L’imagerie par résonance magnétique (IRM) est devenue un pilier de la médecine moderne, offrant aux médecins la possibilité de visualiser l’intérieur du corps sans nécessiter d’intervention chirurgicale ou d’exposer les patients à des rayonnements ionisants. Si votre médecin vous a recommandé une IRM, il est normal de se poser des questions sur le déroulement de l’examen et la manière dont ses résultats seront utilisés. Cet article vous accompagne pas à pas dans le processus de l’IRM et vous explique comment les professionnels de santé interprètent ces images afin d’optimiser votre prise en charge.
Comprendre comment se déroule une IRM peut contribuer à apaiser vos inquiétudes et vous aider à préparer votre rendez-vous sereinement. Vous trouverez ci-dessous des réponses claires aux questions courantes concernant l’IRM – pourquoi elle est prescrite, ce qui se passe avant et pendant l’examen, ainsi que la façon dont les résultats sont utilisés pour orienter des décisions médicales importantes.
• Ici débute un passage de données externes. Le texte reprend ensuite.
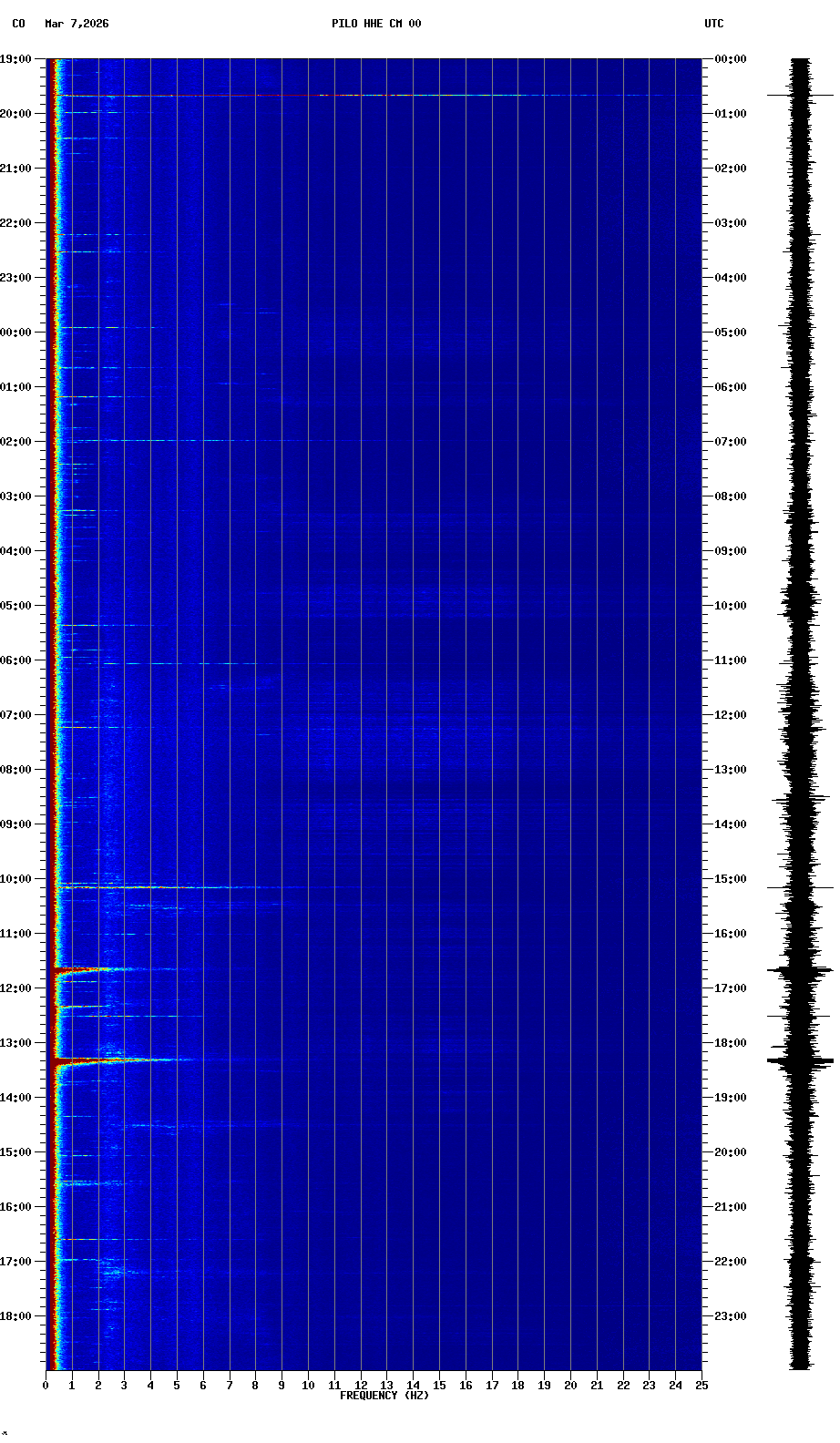Click the 05:00 left-axis time label
Screen dimensions: 840x1443
click(x=16, y=606)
IRM : Déroulement de l’examen et utilisation des résultats par les médecins
Les indications de l’IRM sont multiples. Contrairement aux radiographies et aux scanners (tomodensitométries, ou TDM) qui utilisent des rayonnements ionisants, l’IRM s’appuie sur de puissants aimants et des ondes radio pour produire des images très détaillées des organes, tissus et os. Cette technologie en fait l’outil privilégié pour explorer les tissus mous et les zones difficilement accessibles avec d’autres méthodes d’imagerie.
- Identifier l’origine de certains symptômes : en présence de maux de tête persistants, de douleurs inexpliquées ou de gonflements, l’IRM peut fournir des indices précieux sur la cause sous-jacente.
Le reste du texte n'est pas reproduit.